The firm’s latest “Real Estate Counselor” column in today’s Miami Herald is authored by partner Jonathan M. Mofsky and titled “Ruling Shows Pitfalls of Associations Enacting Changes Without Required Votes.” It focuses on a recent ruling by Florida’s Fifth District Court of Appeal that illustrates the potential consequences of associations that undergo alterations to their amenities and enact rule changes without the required vote and approval of their unit owners. Jonathan’s article reads:
. . . The case initially stems from a filing for mandatory non-binding arbitration with the Division of Florida Condominiums, Timeshares and Mobile Homes under the Department of Business and Professional Regulation. Michelle and Kevin Flint, owners of several units at the Lexington Place condominium in Orlando, objected to the condo association’s elimination of a common element dog park and a court for wallyball (i.e., a sport similar to volleyball played on a racquetball court). They alleged the association performed these material alterations without a vote and majority approval of the unit owners in violation of its own declaration of condominium.
The Flints also challenged a board-enacted rule that prevented tenants from maintaining pets at the condominium, which they claimed violated the pet restrictions contained in the declaration.
The couple prevailed in these proceedings on both issues. However, the association chose to escalate the matter by filing a lawsuit in Orange County circuit court based on the same arguments originally presented in arbitration.
The circuit court also ruled in favor of the Flints and affirmed the arbitrator’s decision. After considering the different provisions in the association’s declaration as well as the arguments of the parties, the court found that because the association’s declaration required approval by a majority vote of the unit owners prior to performing the alterations, the association’s board of directors alone lacked the authority to eliminate the community’s dog park and wallyball court.
The circuit court also found that the newly enacted pet rule via a simple vote of the board of directors was void and unenforceable. The court concluded that the rule violated the pet restrictions in the declaration, which did not distinguish between owners versus tenants or other occupants as to maintaining pets.
Taking exception to the circuit court’s ruling, the association chose to further escalate the case by filing an appeal with Florida’s Fifth District Court of Appeal. In the appellate court’s opinion filed in June, the panel affirmed the trial court’s final judgment affirming the initial decision by the arbitrator which ordered the association to restore the dog park and wallyball court, and to void and not enforce its new pet restriction.

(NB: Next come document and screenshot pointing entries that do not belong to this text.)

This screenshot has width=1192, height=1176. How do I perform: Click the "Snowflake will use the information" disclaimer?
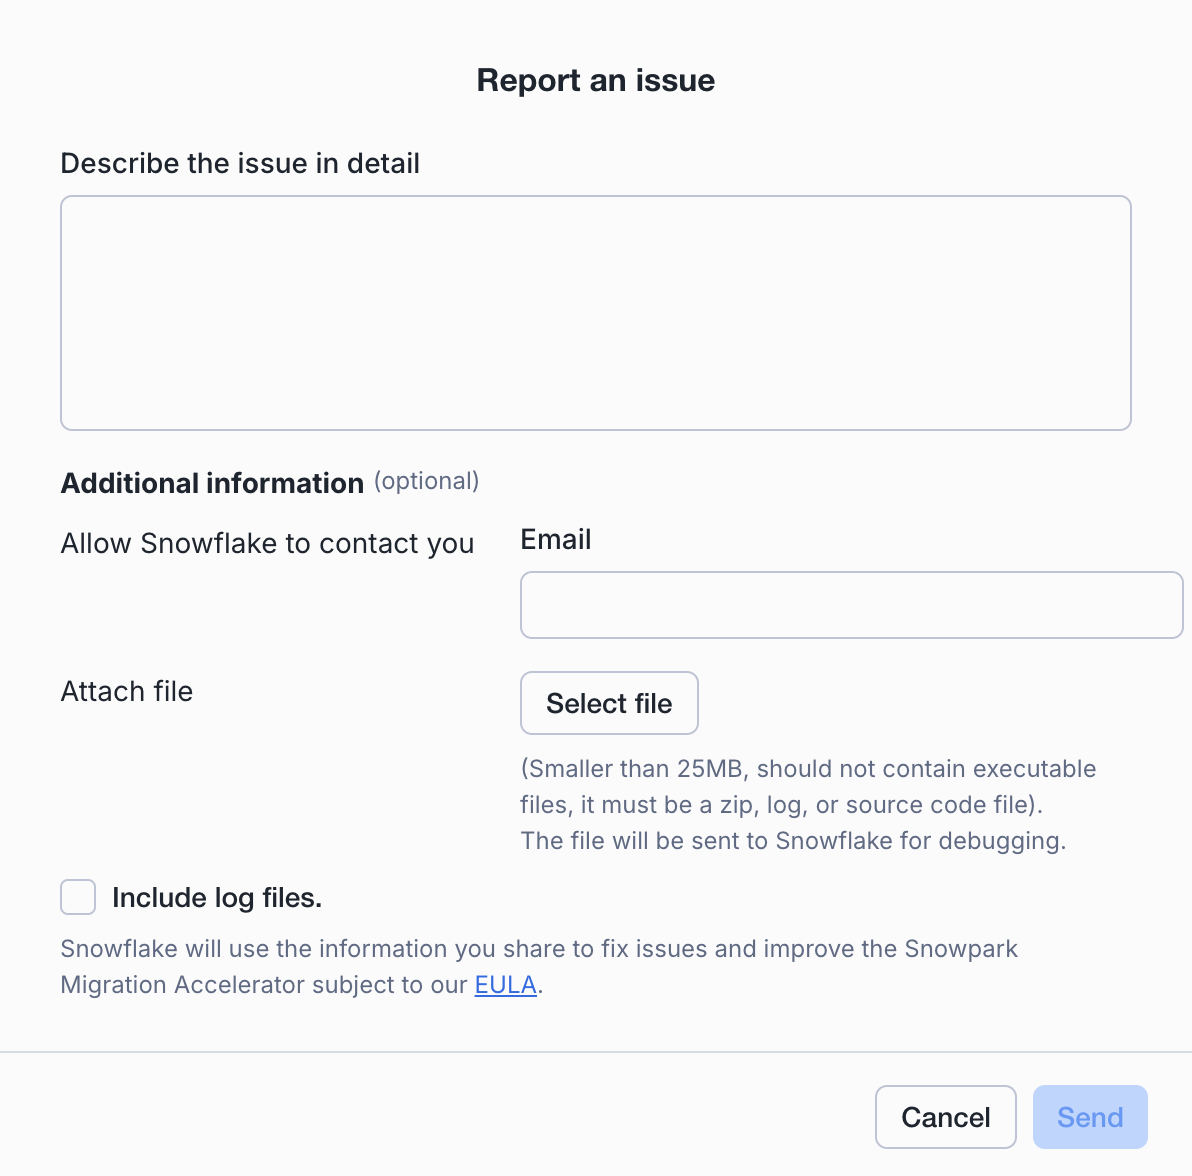click(539, 949)
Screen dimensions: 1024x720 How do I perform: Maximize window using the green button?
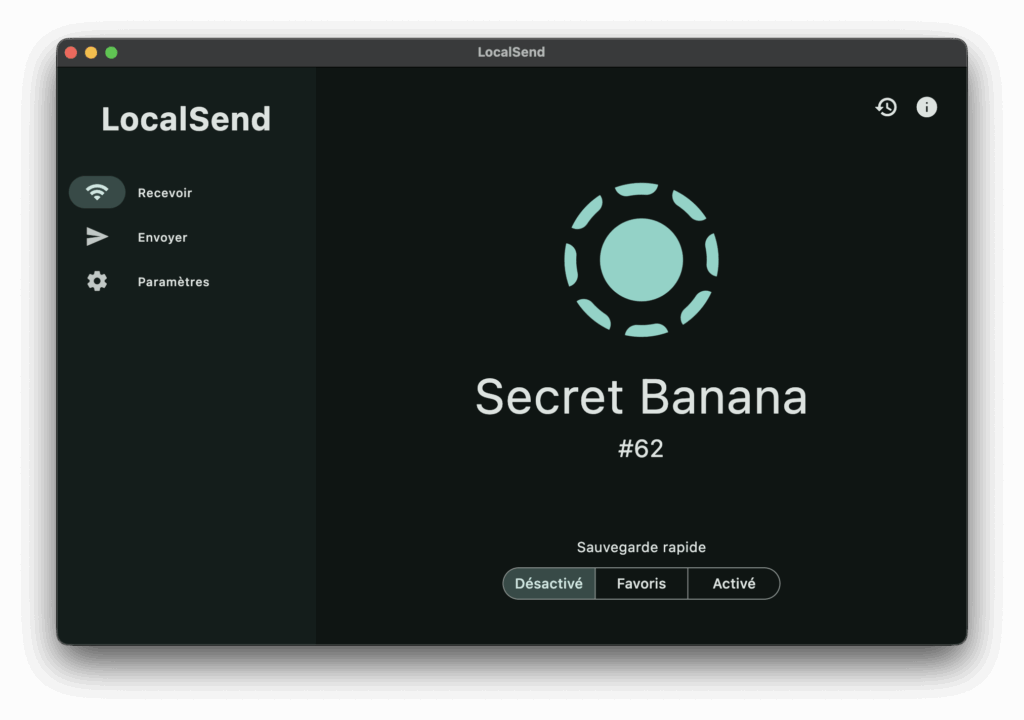[x=111, y=53]
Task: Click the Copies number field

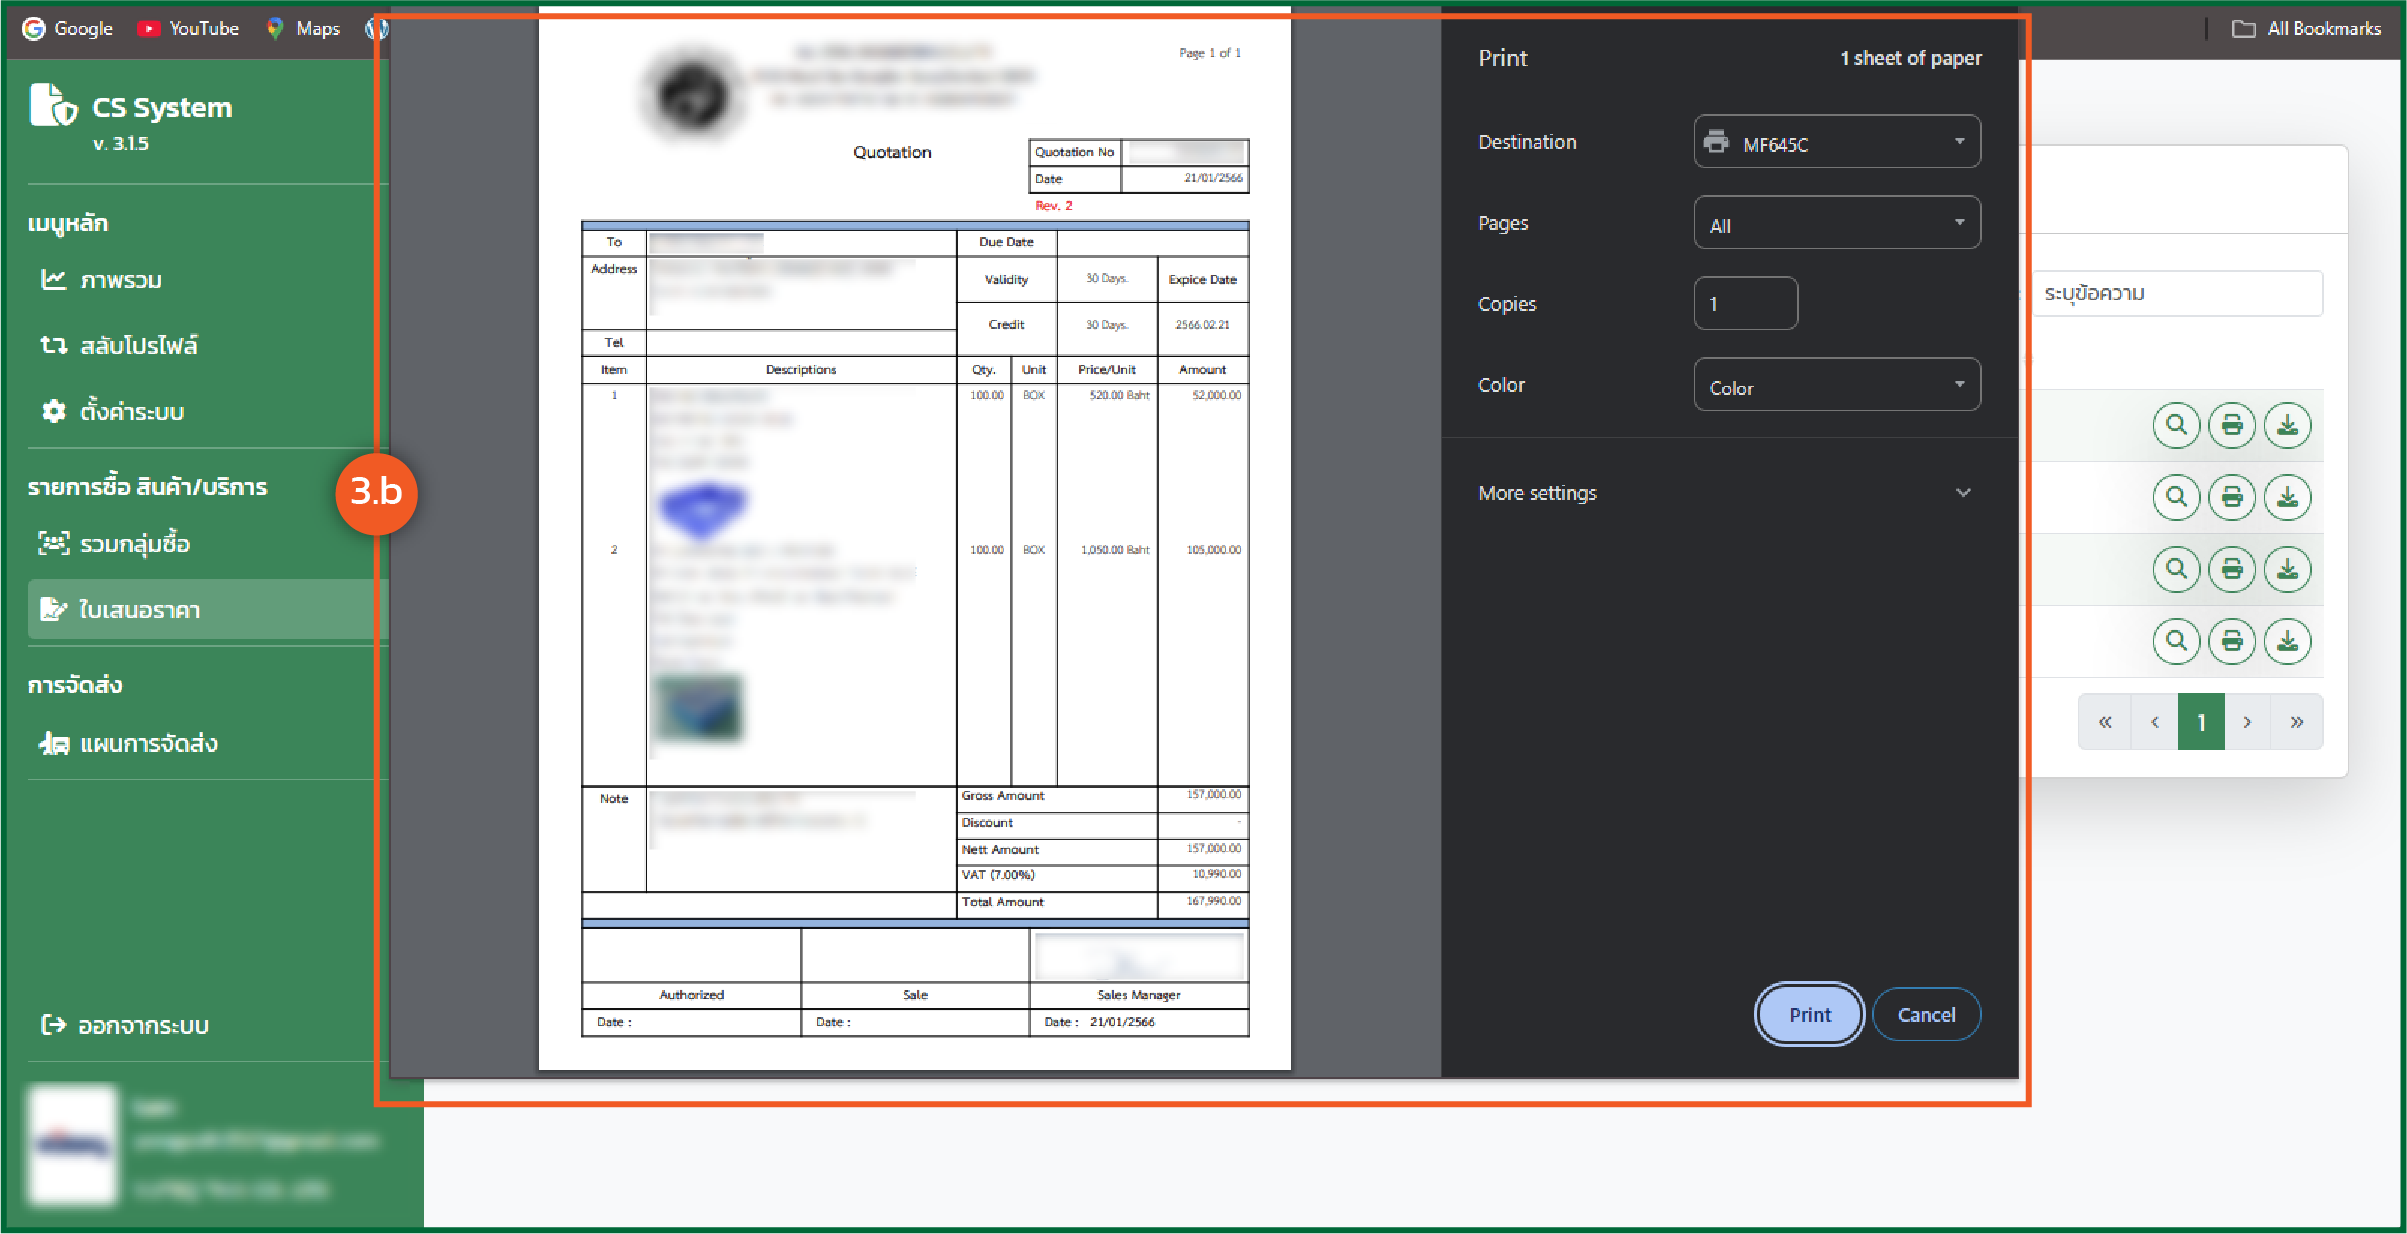Action: click(1745, 304)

Significantly, the appellate court also granted the Flints’ motion for reasonable attorney’s fees as the prevailing party in the matter, as provided under the state’s condominium laws. The case was remanded back to the trial court to determine the sum the association now owes, and the panel also authorized the lower court to award any additional amounts it determines necessary to reimburse the Flints for their share of any fees that may be levied by the association to fund its expenses in pursuing the litigation.
In the end, the Lexington Place Condominium Association and its unit owners will now be on the hook for considerable legal expenses as well as the costs of restoring the dog park and wallyball amenities. . .
Jonathan concludes his article by noting that this case illustrates how approving changes and amendments without obtaining the required favorable votes of the unit owners at a properly noticed meeting can expose an association to potentially significant legal and financial liabilities from owners who successfully challenge the board’s invalid actions. He recommends that associations turn to experienced legal counsel to focus their efforts on analyzing their governing documents, evaluating legal options, and pursuing amendments that would update their governing documents to facilitate their own amendments process as well as future changes and alterations.
Our firm salutes Jonathan for sharing his insights into the takeaways from this ruling with the readers of the Miami Herald.